Since the meeting, Sharaa has said he wants to pursue a deep strategic relationship with Turkey. Which makes sense: Turkey had long provided weapons and money to Hayat Tahrir al-Sham (HTS), the rebel group Sharaa led in the civil war. Sharaa and Erdoğan also share a similar ideology of political Islam, a broad ideology on which the principles of the Muslim faith provide the foundations for a country’s secular laws. And for Turkey, having Syria as close Arab ally in a critical location in the Middle East would be invaluable.
It’s an alliance that could reshape the region.
The complication is, since Sharaa and HTS toppled Assad in mid-January, almost every other powerful actor in the region has developed its own strategic designs for Syria. And the country will need massive investment to rebuild after more than a decade of civil war, sitting as it does on only modest reserves of oil and natural gas.
Last week, the emir of Qatar visited Syria last week to meet with Sharaa. And a day before his meeting with Erdoğan, Sharaa flew to Saudi Arabia to meet with its crown prince and de facto ruler, Mohammad bin Salman. Qatar and Saudi have far more capabilities to pay for Syria’s reconstruction, whereas Turkey’s economy has been struggling for years.
Meanwhile, Saudi Arabia and Erdoğan have long been deeply divided over political Islam: The Saudi royal family profess devotion to Islam but see their hereditary authority as separate, and they’ve always viewed Islamist parties as threats to their regime and other Gulf monarchies.
So who has the upper hand here?
Shortly after the fall of Assad, Vali Nasr looked at the dramatic recent changes in and around Syria. Nasr says Assad’s ouster caused the overnight transformation of the political landscape in the Middle East. For one, it means an acute loss of power and standing for Iran—as Assad was a key ally in the so-called Axis of Resistance Iran formed to counter what it casts as the regional dominance of the U.S. and Israel. But it also means new opportunities for the other leading regional rivals: Turkey, the Gulf states—Qatar, Saudi, and the United Arab Emirates—and Israel.

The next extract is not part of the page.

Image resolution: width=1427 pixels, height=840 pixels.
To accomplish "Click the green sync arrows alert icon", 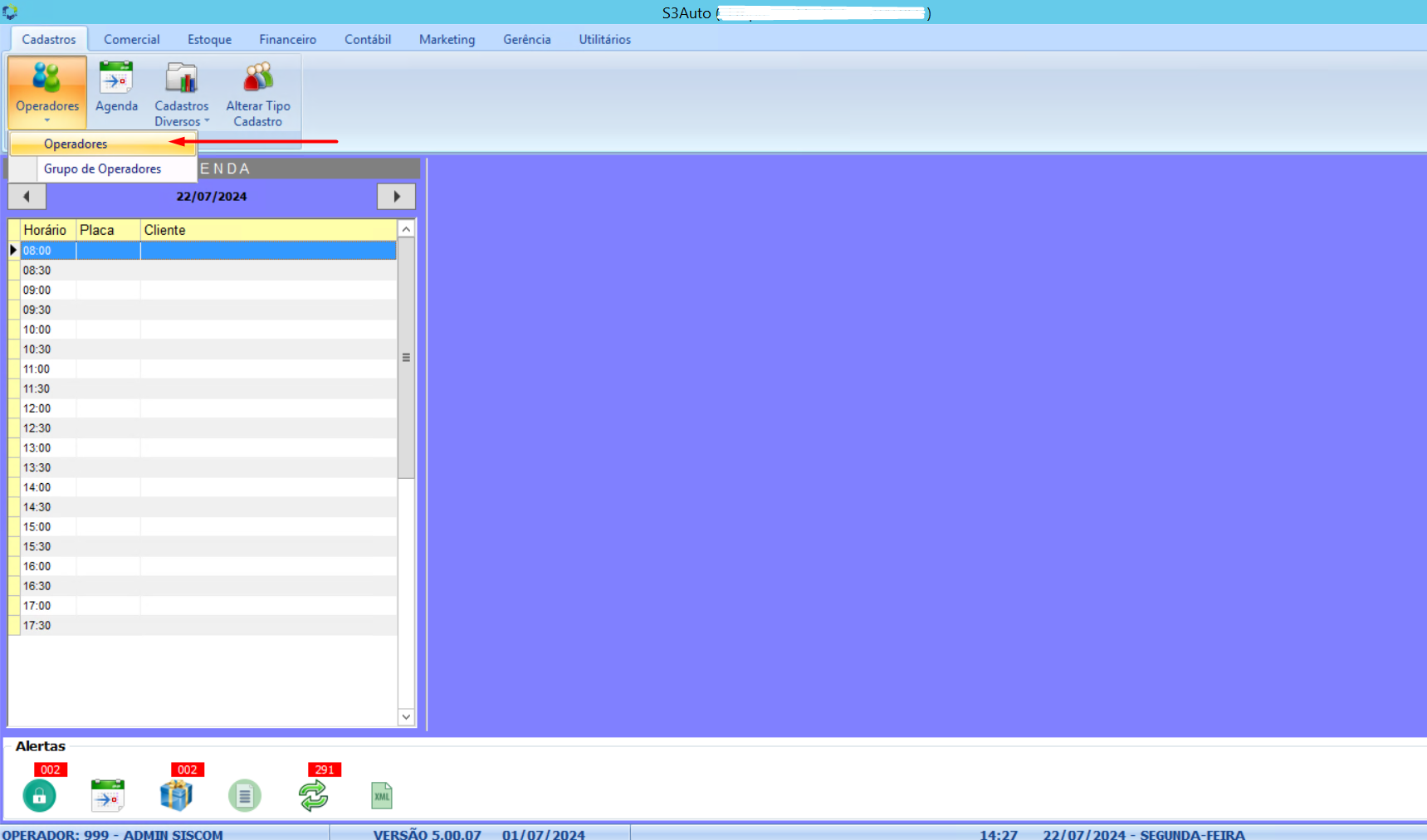I will (x=313, y=795).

Still, Nasr says, there’s a bigger question in the background. The longstanding, shifting rivalries among the players in this immediate power struggle will continue to influence the Middle East. But the region’s deeper challenges don’t come from these players directly; they come from the region’s broken states—including Syria itself, but also Lebanon, Yemen, and Iraq—and from the chronically volatile situation in Israel-Palestine. The ways those challenges play out, Nasr says, will determine what happens in Syria more than anything Sharaa works out in the near term with Erdoğan or any of his rivals.